The term "board enable" describes mainboard specific code to make flash rom write access possible on this mainboard. Usually this means programming some directly programmable output pin (usually called general purpose I/O or GPIO for short) of the chipset that is connect to a write protect input of the BIOS ROM chip to release write protection.
How to find the board enable procedure on your board
Try & Error method on GPIO pins
Reverse Engineering your BIOS
How to add the board enable to flashrom
First, find out whether the board enable method you found out is already used for another mainboard. In the case that it is just raising or lowering one GPIO pin, it could be quite possible that this is the case. As we don't like code duplication, reuse that function. If it is named something like "board_vendor_model" but really just changes a single pin (board_epox_ep_bx3 is an example in r803), rename it to what it does, which would be intel_piix4_gpo22_raise in this case. Add a comment to the function that it also works on your board.
If you don't find a function that does what you want, write it yourself, also trying to reuse codes for parts of what you have to do. Add a comment mentioning the board name and the involved chips in this case too.
After having written an enable function, you just need to add it to the board enable table (board_pciids_enables). This table maps PCI IDs found on the board to the correct enabling functions.
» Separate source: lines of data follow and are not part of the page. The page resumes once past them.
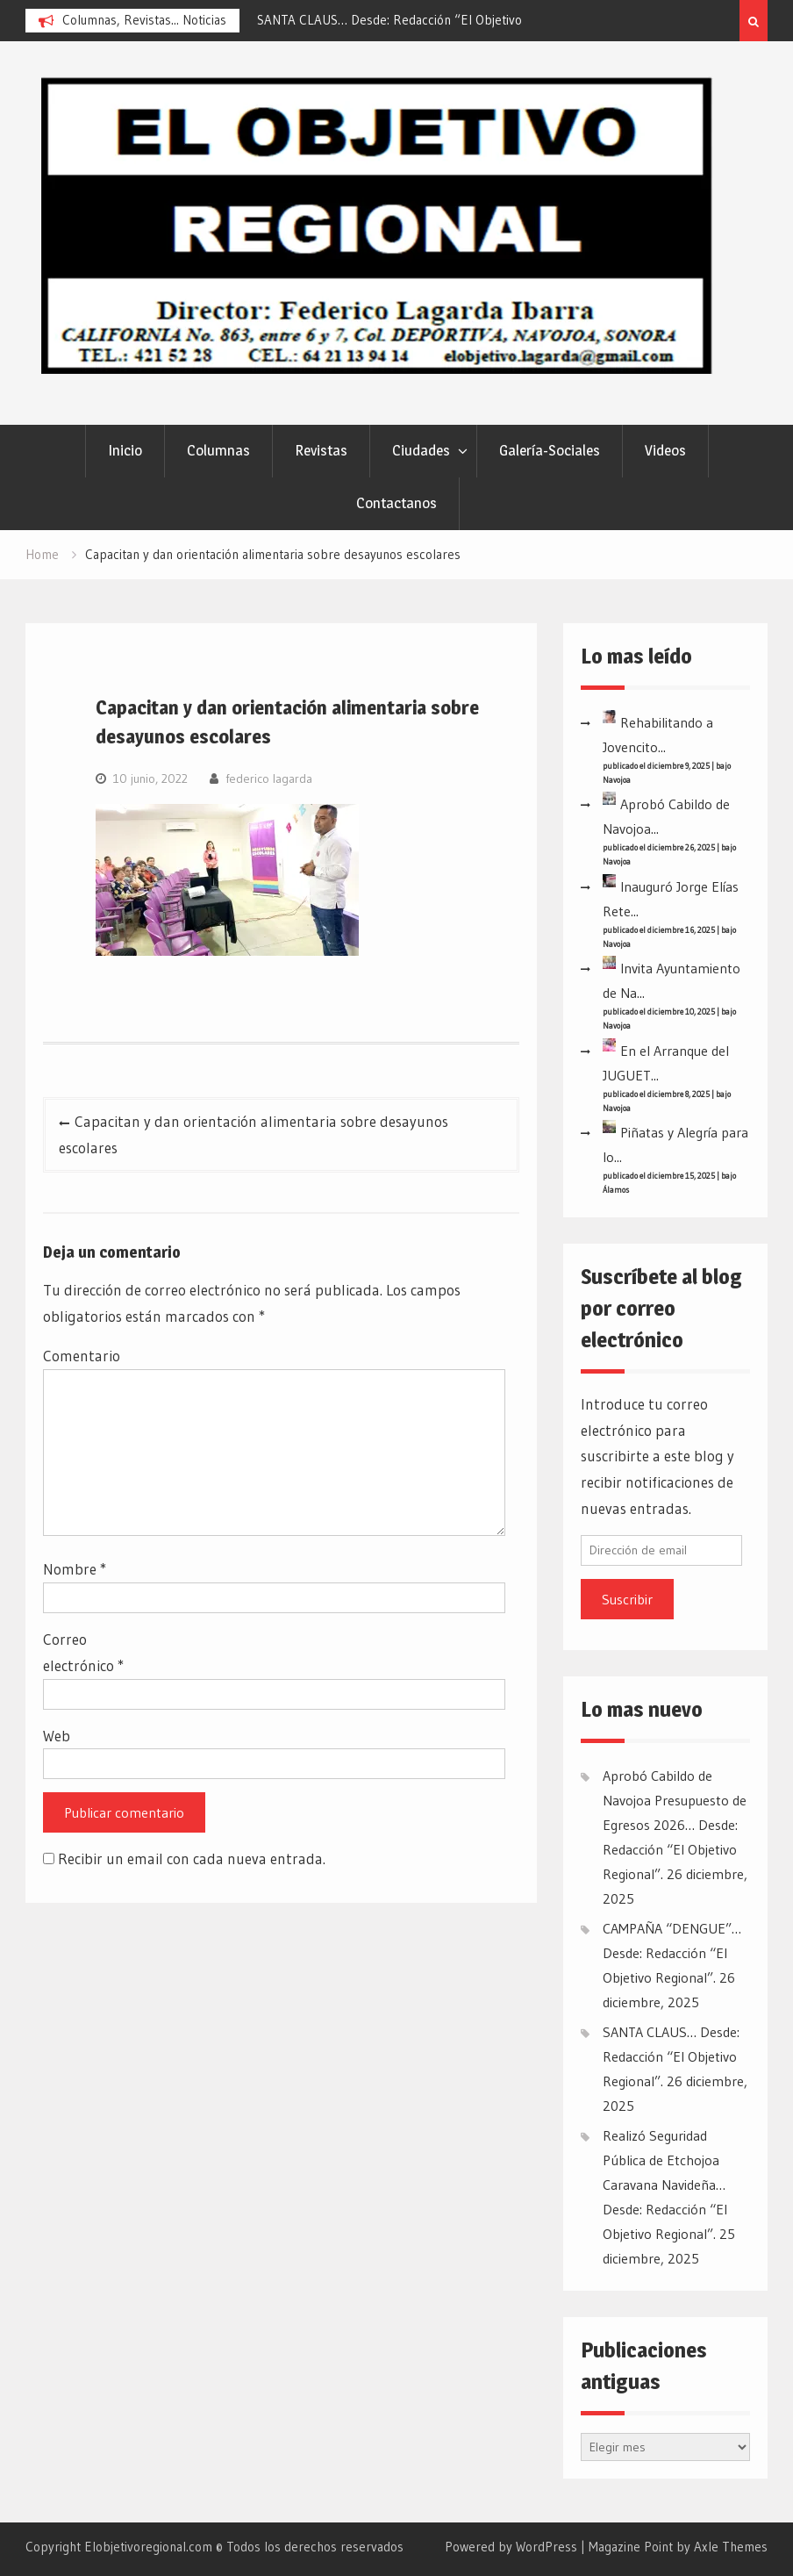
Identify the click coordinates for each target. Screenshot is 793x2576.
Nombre (74, 1569)
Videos (665, 450)
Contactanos (396, 503)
Be sure to write a good match (which mostly means that you have to choose onboard chips that have vendor-assigned subsystem IDs that are unique for each board that vendor produced). If a unique match is not possible at all, provide vendor and model name (short form, usually lower case only) as "coreboot IDs" for use with the "-m" option, which means that the board won't be autodetected but can be selected by hand. The board name and vendor name following the coreboot ID strings are freeform and should disply vendor and model name in their preferred form.